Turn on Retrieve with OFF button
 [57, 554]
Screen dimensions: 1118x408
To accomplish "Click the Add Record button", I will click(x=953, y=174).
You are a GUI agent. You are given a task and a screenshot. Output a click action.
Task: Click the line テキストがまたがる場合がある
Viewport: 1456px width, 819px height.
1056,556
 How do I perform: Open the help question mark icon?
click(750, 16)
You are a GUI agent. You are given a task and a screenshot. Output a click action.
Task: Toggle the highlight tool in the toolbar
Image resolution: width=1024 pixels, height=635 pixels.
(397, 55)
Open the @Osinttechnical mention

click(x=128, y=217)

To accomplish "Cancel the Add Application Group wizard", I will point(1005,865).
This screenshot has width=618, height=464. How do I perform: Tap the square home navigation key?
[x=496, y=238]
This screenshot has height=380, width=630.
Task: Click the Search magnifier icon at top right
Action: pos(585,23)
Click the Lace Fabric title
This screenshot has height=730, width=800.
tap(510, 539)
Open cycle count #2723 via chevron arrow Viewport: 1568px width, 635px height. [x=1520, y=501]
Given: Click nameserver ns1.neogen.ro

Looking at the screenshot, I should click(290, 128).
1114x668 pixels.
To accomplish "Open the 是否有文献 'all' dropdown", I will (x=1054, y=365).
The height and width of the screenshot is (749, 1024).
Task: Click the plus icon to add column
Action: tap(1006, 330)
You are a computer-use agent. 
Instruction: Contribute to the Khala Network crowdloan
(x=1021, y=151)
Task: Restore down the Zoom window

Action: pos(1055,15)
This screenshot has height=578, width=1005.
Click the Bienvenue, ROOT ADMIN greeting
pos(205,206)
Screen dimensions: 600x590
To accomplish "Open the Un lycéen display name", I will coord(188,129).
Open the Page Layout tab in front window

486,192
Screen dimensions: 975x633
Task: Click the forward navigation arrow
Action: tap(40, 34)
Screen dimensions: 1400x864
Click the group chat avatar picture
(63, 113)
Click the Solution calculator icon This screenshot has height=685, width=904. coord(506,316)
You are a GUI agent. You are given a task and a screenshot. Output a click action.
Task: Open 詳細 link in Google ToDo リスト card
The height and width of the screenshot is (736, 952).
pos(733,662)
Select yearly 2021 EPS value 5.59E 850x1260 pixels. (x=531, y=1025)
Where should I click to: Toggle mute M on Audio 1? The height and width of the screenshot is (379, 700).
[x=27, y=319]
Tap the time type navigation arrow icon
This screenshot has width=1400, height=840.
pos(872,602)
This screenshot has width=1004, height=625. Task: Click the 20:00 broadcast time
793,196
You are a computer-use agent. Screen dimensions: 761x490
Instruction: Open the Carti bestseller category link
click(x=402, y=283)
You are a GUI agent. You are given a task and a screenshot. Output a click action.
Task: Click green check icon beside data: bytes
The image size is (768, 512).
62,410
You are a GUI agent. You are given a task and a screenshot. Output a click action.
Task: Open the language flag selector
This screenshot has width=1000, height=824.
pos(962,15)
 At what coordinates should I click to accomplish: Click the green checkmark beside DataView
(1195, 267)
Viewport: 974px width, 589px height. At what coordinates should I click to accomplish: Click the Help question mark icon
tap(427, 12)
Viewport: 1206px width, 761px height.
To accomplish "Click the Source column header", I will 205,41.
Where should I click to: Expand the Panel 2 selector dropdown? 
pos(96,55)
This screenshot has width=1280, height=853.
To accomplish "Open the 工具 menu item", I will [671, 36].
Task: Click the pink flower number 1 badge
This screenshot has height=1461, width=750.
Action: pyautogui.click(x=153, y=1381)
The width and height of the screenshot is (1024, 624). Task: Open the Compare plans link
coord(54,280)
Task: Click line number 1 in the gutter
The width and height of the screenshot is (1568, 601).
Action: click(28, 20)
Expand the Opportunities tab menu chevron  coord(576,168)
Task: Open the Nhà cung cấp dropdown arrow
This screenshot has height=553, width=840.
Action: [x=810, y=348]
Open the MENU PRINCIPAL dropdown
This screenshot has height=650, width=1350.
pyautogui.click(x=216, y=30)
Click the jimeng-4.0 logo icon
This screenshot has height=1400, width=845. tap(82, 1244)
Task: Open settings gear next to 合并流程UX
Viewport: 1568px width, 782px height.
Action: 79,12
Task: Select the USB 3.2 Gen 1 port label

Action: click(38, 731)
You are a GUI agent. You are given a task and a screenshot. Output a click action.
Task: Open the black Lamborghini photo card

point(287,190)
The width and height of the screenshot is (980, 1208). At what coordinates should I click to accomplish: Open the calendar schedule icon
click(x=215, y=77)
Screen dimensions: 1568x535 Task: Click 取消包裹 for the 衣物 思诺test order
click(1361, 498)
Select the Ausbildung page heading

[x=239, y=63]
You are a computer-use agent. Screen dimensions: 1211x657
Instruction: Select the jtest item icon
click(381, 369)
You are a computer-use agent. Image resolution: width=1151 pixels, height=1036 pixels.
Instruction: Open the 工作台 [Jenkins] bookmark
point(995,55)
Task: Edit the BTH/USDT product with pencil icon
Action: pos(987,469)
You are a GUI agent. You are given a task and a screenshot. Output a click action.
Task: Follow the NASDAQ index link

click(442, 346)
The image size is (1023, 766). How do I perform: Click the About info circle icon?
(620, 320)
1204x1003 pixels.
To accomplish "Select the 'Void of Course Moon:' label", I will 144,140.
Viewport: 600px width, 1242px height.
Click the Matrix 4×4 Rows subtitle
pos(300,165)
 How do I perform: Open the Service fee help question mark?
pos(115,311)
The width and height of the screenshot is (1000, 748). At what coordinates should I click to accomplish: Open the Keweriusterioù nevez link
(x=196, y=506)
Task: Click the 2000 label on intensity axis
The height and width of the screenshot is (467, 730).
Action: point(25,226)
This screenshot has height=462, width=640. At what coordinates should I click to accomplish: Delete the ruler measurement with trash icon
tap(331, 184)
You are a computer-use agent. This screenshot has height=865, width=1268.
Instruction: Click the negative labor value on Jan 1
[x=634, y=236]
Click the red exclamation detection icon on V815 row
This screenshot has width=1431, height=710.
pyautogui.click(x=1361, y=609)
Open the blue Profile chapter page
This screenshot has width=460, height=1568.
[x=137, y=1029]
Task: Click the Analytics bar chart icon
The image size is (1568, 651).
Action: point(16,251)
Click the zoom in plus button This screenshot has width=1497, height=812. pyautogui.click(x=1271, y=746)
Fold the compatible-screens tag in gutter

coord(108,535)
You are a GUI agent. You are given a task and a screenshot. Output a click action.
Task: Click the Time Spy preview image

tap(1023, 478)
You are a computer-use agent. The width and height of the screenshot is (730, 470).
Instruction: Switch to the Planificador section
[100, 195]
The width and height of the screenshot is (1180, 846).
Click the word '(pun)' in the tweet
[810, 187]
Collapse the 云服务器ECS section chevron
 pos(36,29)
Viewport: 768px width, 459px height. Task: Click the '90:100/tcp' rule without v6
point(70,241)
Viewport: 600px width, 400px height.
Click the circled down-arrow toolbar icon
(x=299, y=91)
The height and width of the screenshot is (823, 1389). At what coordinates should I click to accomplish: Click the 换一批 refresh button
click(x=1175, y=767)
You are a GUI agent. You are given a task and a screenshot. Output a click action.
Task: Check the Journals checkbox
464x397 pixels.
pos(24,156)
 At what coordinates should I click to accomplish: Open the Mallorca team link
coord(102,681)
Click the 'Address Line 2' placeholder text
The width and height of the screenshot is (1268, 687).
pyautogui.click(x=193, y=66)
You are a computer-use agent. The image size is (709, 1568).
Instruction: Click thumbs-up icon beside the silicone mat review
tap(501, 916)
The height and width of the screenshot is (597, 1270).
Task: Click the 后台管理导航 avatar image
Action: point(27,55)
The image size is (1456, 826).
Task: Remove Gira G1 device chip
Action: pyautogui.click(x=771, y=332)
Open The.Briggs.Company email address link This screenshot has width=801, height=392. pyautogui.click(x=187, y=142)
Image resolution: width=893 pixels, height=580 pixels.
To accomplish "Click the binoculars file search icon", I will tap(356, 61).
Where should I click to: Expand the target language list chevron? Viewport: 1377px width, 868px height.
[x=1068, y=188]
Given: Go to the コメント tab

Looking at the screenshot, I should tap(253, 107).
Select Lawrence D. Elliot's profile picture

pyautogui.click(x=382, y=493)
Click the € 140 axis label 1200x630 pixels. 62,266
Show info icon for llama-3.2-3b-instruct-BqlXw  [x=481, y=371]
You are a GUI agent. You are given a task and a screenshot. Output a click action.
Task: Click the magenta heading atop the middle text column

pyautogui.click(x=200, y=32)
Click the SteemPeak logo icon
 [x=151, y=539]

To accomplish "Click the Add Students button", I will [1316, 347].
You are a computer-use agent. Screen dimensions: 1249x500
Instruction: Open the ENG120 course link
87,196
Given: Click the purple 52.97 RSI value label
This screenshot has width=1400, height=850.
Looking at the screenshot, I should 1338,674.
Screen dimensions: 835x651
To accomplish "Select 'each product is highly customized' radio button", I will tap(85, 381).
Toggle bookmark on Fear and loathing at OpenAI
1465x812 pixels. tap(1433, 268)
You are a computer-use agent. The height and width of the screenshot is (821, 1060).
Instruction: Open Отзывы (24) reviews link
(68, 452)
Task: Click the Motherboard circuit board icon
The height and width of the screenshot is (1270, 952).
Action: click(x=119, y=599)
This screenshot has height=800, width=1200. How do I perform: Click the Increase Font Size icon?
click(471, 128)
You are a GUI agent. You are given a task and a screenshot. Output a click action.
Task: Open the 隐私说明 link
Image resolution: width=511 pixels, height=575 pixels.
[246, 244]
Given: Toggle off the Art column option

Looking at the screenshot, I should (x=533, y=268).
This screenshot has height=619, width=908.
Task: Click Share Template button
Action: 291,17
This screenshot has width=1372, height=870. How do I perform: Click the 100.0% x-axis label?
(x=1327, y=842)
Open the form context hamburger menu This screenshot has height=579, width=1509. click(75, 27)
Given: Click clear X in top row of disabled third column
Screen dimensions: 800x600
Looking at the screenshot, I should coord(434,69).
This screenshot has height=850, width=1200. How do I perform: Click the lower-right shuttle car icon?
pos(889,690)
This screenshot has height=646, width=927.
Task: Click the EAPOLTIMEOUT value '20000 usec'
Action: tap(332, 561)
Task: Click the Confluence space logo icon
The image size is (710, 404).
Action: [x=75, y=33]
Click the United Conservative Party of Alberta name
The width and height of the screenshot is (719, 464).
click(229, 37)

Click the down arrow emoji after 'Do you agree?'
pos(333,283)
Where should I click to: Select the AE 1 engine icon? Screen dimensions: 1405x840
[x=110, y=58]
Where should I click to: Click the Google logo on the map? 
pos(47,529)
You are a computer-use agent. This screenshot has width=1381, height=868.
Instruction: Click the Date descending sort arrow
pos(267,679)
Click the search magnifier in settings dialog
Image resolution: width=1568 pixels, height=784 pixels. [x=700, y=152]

Required work:
For the string "number", filter the data and copy out each line where it occurs.

Exercise result:
Task: Click the pink flower number 1 badge
Task: Click line number 1 in the gutter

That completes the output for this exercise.